Stored records:
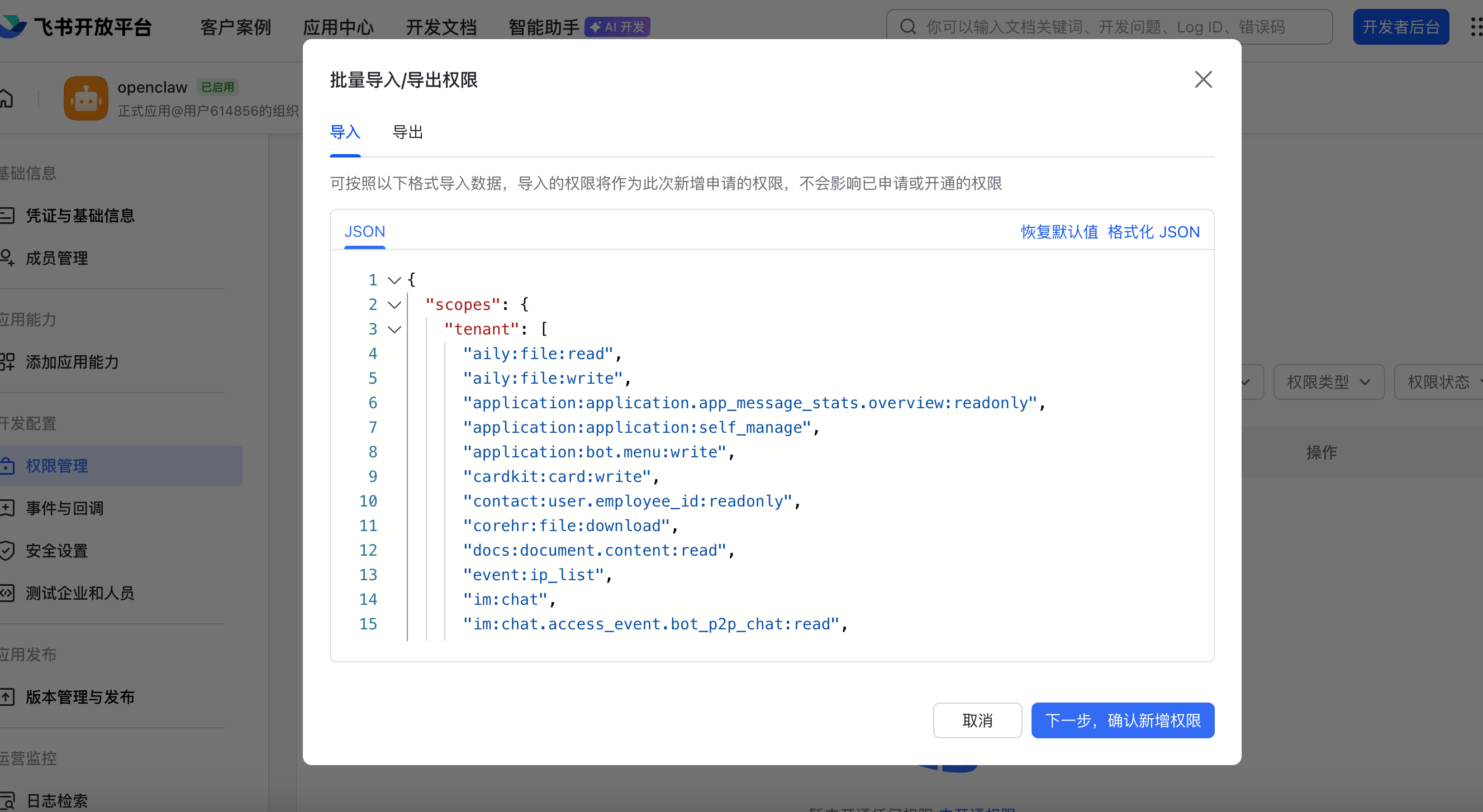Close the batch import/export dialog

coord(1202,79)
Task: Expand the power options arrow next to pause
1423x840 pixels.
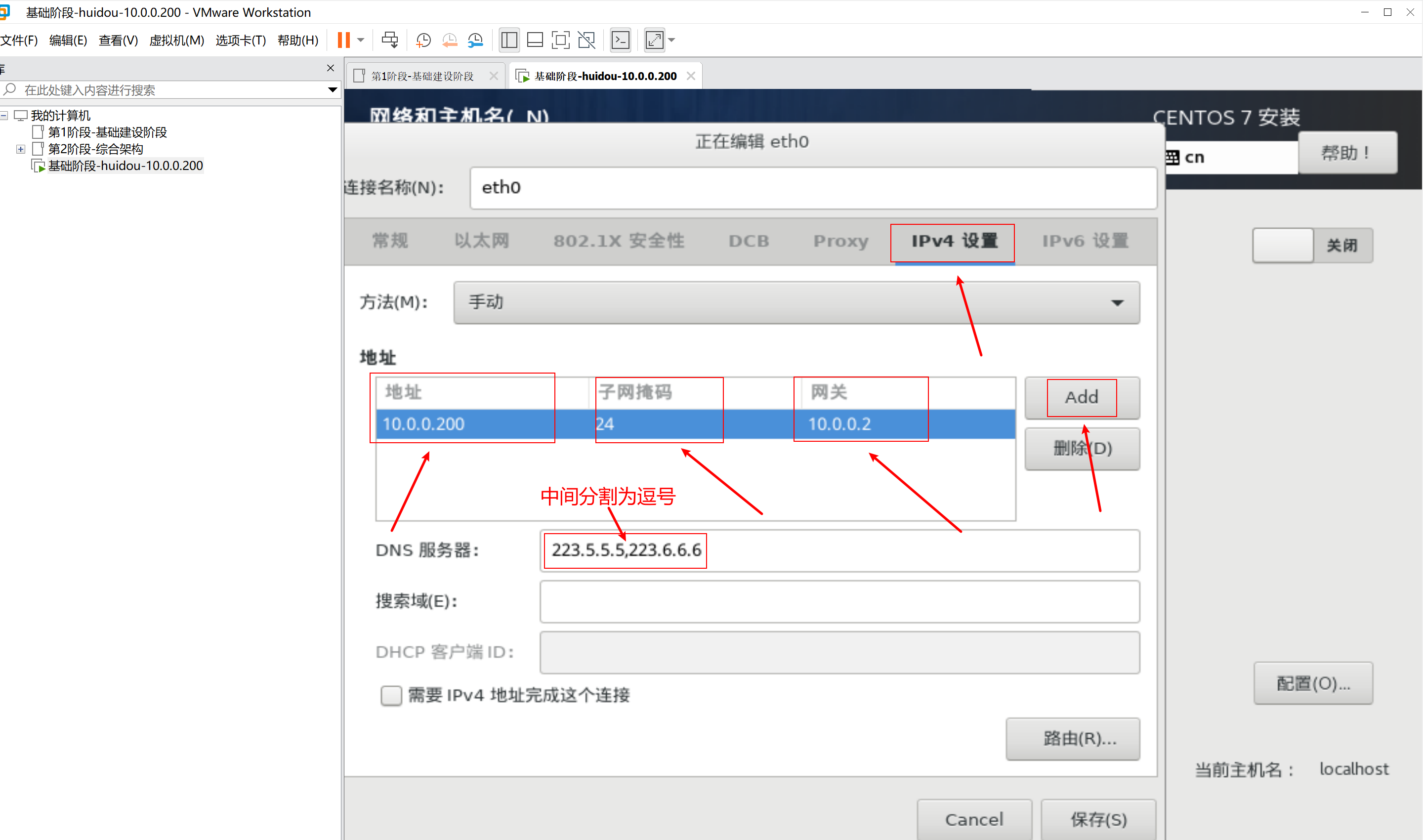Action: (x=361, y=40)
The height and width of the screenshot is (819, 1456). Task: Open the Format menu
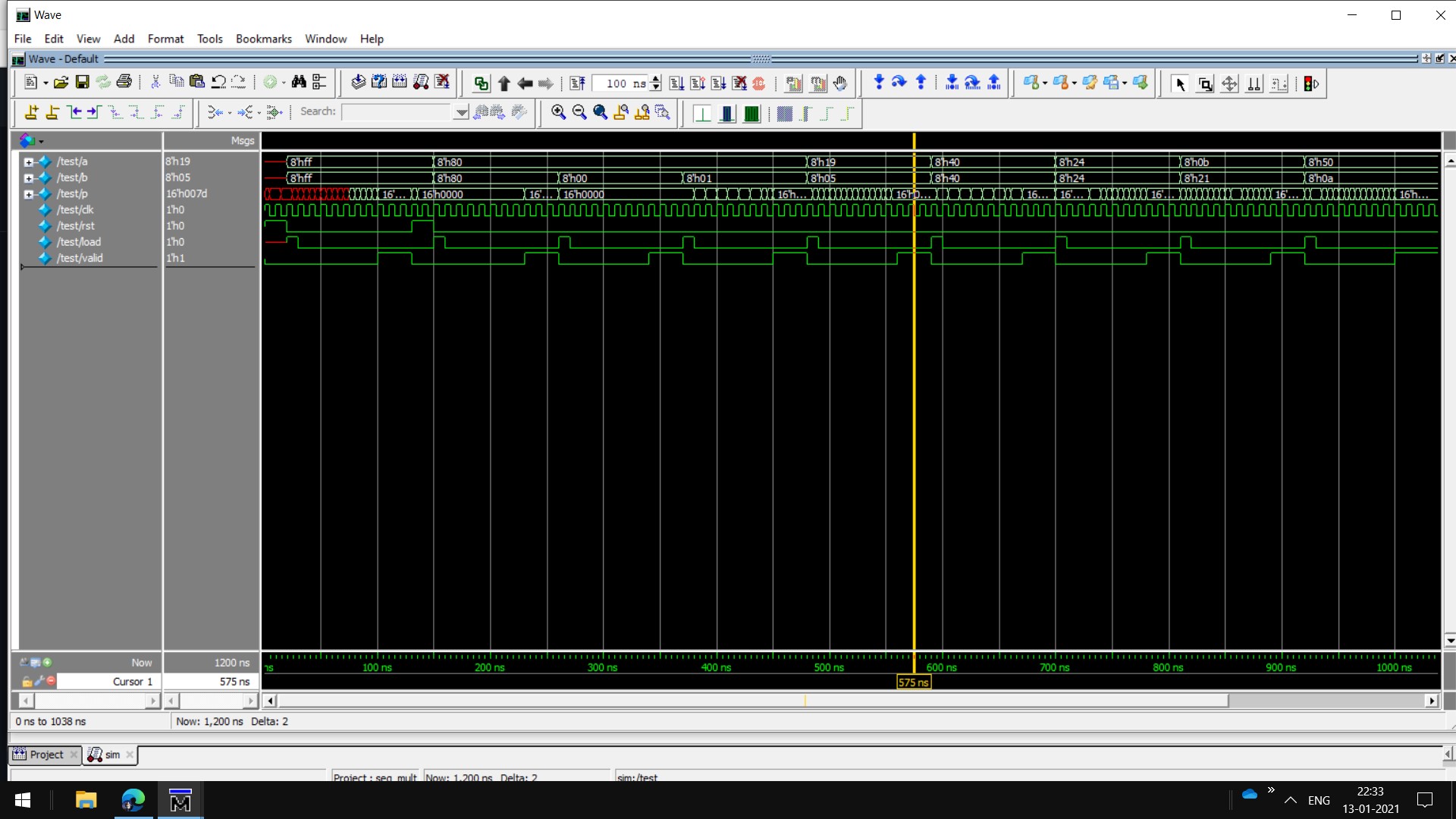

Problem statement:
Once the line holding "Task: Expand the" is found, copy it and each later line exactly through the end of the data, leaving out the pictures.

Task output:
Task: Expand the power options arrow next to pause
1423x840 pixels.
Action: (x=361, y=40)
The height and width of the screenshot is (819, 1456). Task: Open the Format menu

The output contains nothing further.